PROBLEM TO WORK ON:
Turn the entries from the line with "Where should I" up to and including the line with "tap(573, 265)" into a two-column CSV headed instruction and response, one row per entry. Put each field in double quotes, replace line breaks with spaces, and omit the pictures.
=== RECORDED DATA ===
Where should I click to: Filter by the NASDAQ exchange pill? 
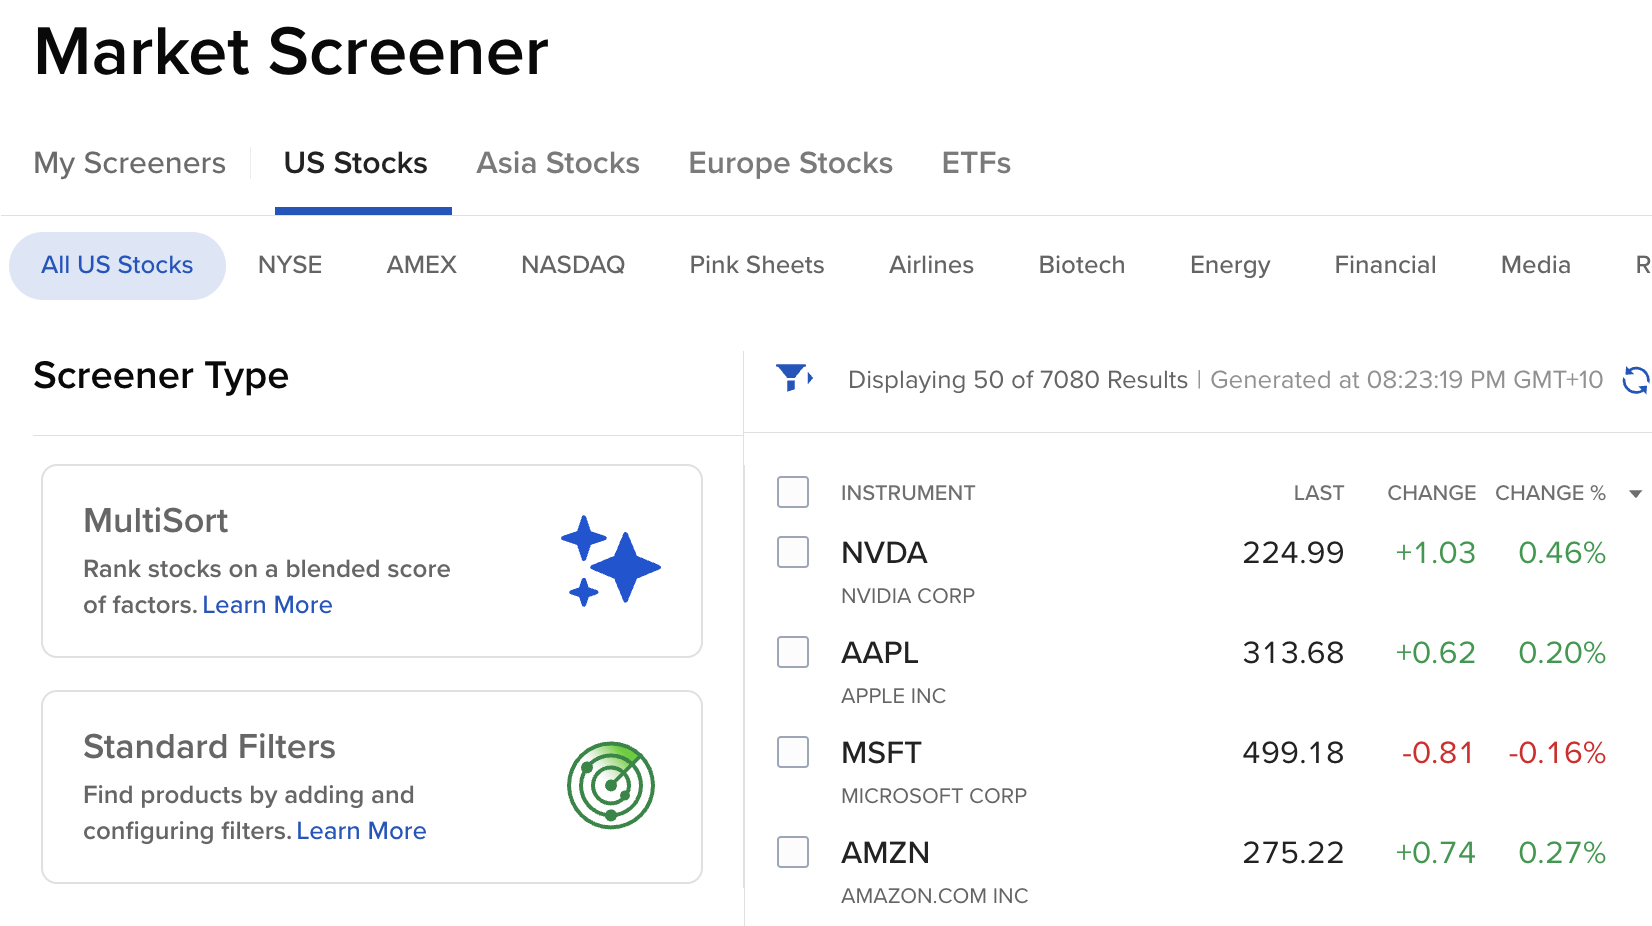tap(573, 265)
===
=== RECORDED DATA ===
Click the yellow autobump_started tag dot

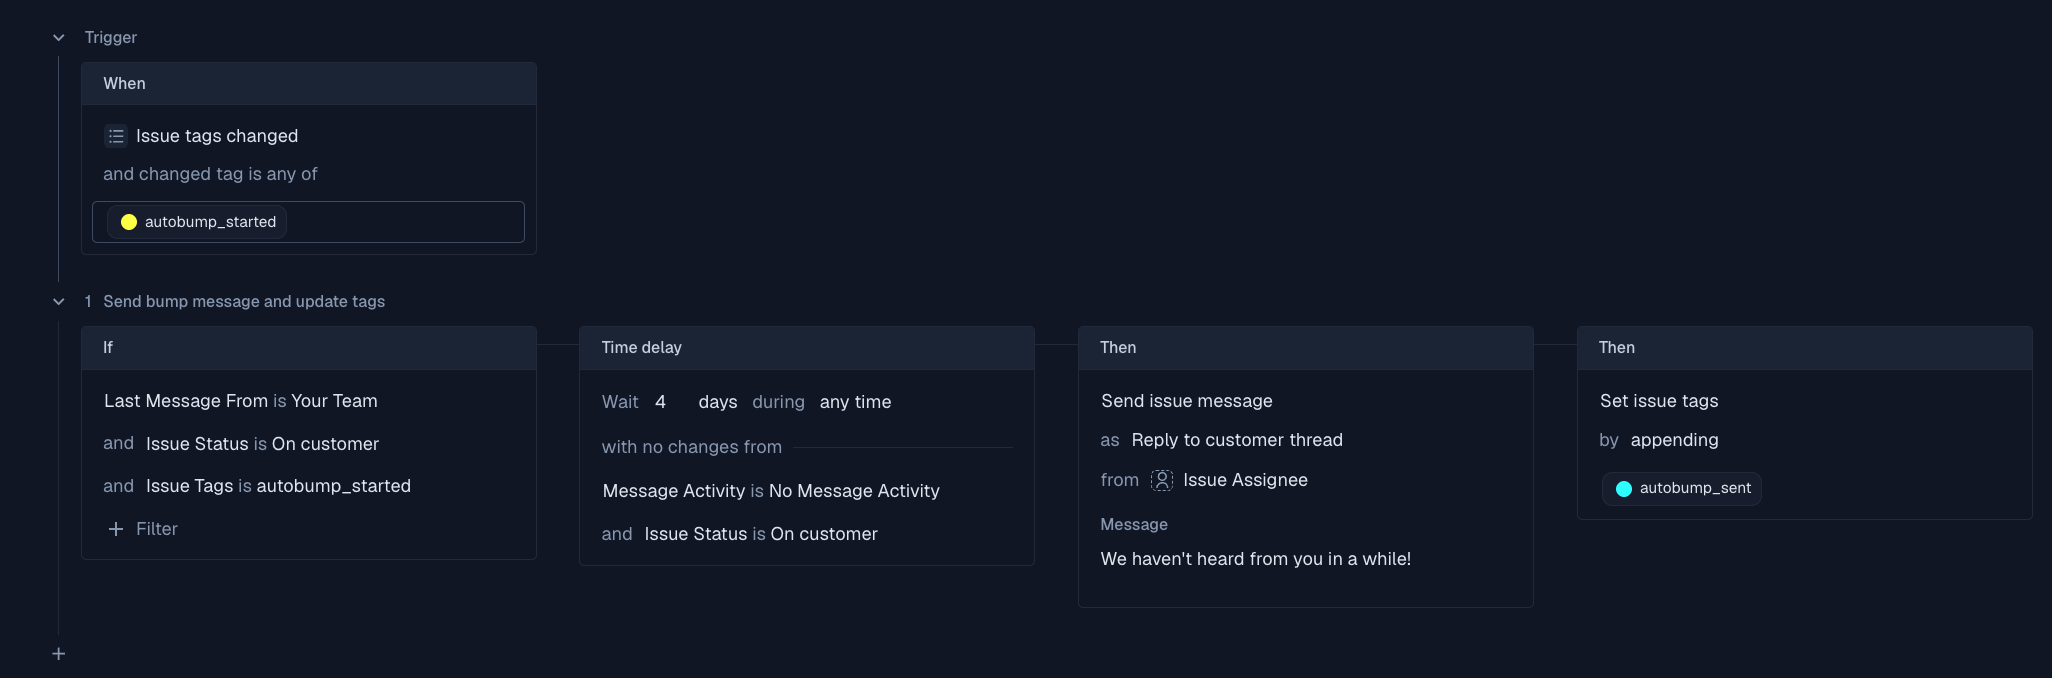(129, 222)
===
=== RECORDED DATA ===
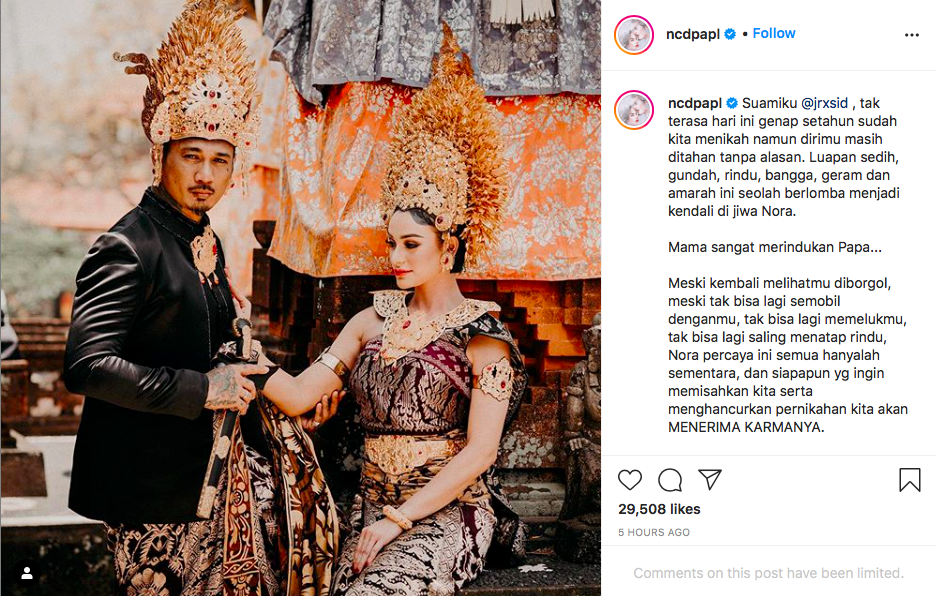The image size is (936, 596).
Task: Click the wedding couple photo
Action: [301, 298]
===
WORKED SOLUTION:
instruction,response
"Where should I click to: Filter by the NASDAQ exchange pill?","tap(573, 265)"